Да, для одних чиновник — червь, а для других — царь и бог, поскольку силой его гибкого ума и виртуозного таланта толкуются и объясняются законы, получают ход, или тормозятся бумаги; пусть всякие там писатели, журналисты над ним посмеиваются, он стерпит, привык ходить под началом, но если уж придет к нему этакий проситель, так перья распустит, что на велосипеде не объедешь; он солист в гигантских оркестрах-управлениях, министерствах, подвластных мановению палочки начальника или министра, а те держат ухо востро — чуть сфальшивил — получай расчет; безработицы у нас нет, но на чиновные места всегда очередь из достойных кандидатов; невелика сошка — чиновник, но спецбуфет для него имеется, поликлиника — тоже, пионерский лагерь для его детей с заводским не сравнишь; он на очереди смотрит, конечно, не через стекло «персоналки», а из окна общественного транспорта; лиши его этих преимуществ, будет ли он дорожить своим местом? На чем станет держаться высокая чиновничья дисциплина, которая мало чем отличается от армейской?

«Не зря говорят — „армия чиновников“», — гордился своим положением Геннадий Васильевич. Но сегодня дорогой он думал о другом. Фантастическое видение в трамвае, странная, начавшаяся с ним метаморфоза дали его мыслям новое направление. Геннадий Васильевич думал о снах, о том, что никто не удосужился их изучить: какие сны часто снятся, скажем, шоферам, министрам, партийным работникам разных калибров, врачам?.. Тут, наверное, нашлись бы какие-то тонкие закономерности. Читал Геннадий Васильевич переводную книгу для служебного пользования. Ее давал приятель из министерства здравоохранения; в ней врачи утверждали, что по снам можно точно поставить диагноз. Еще народ подметил: сырое мясо снится к болезни, вода — к пустым разговорам, теща — к ссоре.

«Сколько же всего на свете поучительного!» — Геннадий Васильевич степенно поднялся по каменным плитам, достал удостоверение; он третий десяток работает в этом учреждении; вахтер, отставной майор внутренних войск, второй десяток; знают они друг друга не только в лицо, иногда насчет огорода или рыбалки посудачат, но когда Геннадий Васильевич идет на службу, вахтер смотрит на него так, будто видит впервые и, лишь заглянув в удостоверение, потеплеет лицом и еле заметно кивнет: «Проходи!» Случись что, никто не посмеет намекнуть отставному майору, что кому-то послабление давал. Хотя что тут может произойти? В подвале — архив, пантеон жалоб, прошений, проектов. На этажах — отделы со стандартными канцелярскими столами, воровать нечего. Но вахтер нужен, иначе посетители валом повалят. От них Геннадий Васильевич надежно защищен отставным майором и давно считает себя бойцом невидимого фронта. Он знает: поговорка «один в поле не воин» фальшива. Не от излишней гордости такие мысли! Если бы собрать всех, чьи жалобы, просьбы, предложения Канцелярский Червь отбил за многие годы службы, получилось бы не Мамаево войско, но все же довольно внушительная армия, вполне достаточная для того, чтобы из миролюбивых соображений оккупировать соседнее государство средней руки размером с Афганистан.

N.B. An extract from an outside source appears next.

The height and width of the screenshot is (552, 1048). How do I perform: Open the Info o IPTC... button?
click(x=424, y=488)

Геннадий Васильевич кивнул сослуживцам, придирчиво осмотрел поверхность старого стола — нет ли на ней соринки; поле боя должно быть чистым. Он боготворил аккуратность и порядок и никогда не делал пометок на перекидном календаре, ибо считал такое первым признаком плебейства. «Сначала на стенах пишут, потом на календарях, — говаривал он, — для записей существуют блокноты, как для того, чтобы утирать нос — платок, а не рукав». Геннадий Васильевич мельком посмотрел письма-жалобы, письма-просьбы, письма-предложения, по невидимым каналам они уплыли к дверям управления, натыкались на плотину канцелярии, и через ее шлюзы, уже помеченные хитроумным шифром, растекались по отделам, и стопками выстраивались в очередь на просторных столах начальников, откуда разлетались по рядовым канцелярским столам.

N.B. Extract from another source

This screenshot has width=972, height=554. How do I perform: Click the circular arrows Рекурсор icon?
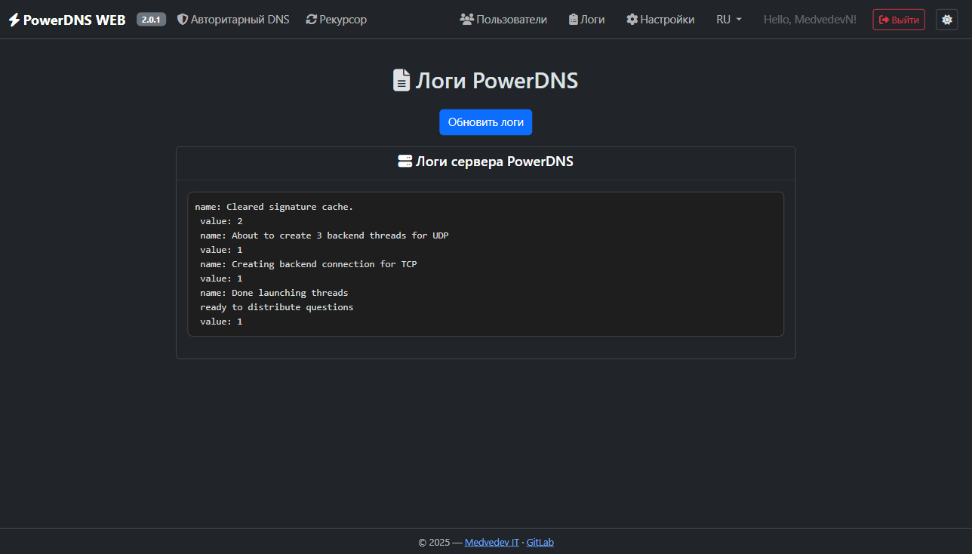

Геннадий Васильевич сверху положил жалобы, потом просьбы, а в самый низ — предложения. Последние — самые легкие, на них заранее готов вежливый отказ: очень приятно, мол, что вы обратились к нам, нас тоже беспокоят поставленные вами вопросы и т. д. Эти письма Геннадий Васильевич, старожил отдела, Канцелярский Червь, даже не читал; так же он поступал и с просьбами — отказывал наотмашь, правда, здесь требовалось вставлять «за неимением возможности», «из-за отсутствия лимитов», «в связи со сложным положением».

«Первый раз надо отказывать всегда, — поучал Геннадий Васильевич новичков, — если просьба незначительна или не слишком припекло, проситель успокоится. А если припекло или строптивый очень, жалобу сочинит, вот с жалобой надо работать».

Правда, и жалобы Канцелярский Червь делил на три категории: «дуриковые» — в них жаловались наобум, в них больше эмоций, а факты в тени; «жлобские» — полные обвинений, оскорблений, как правило, повторные; «головоломки» — в них все излагалось обстоятельно, со ссылкой на законы и постановления.

С двумя первыми Геннадий Васильевич не церемонился, это новичков повергали в смятение хлесткие обвинения в волоките, угрозы судом; старый Канцелярский Червь посмеивался, отписывая: «Мы внимательно ознакомились с вашей жалобой…» Пожалуетесь на отказ выше? Прекрасно! Там тоже чиновники сидят, на них тоже жалуются. В объяснительной записке Канцелярский Червь подкинет цитатки из писем с оскорблениями, с ругательствами. Ему же еще и посочувствуют соратники: на просителя по закону надо бы в суд подать за оскорбления, а он с ним нянчится, а о том, что тот по закону просит, и разговору не пойдет.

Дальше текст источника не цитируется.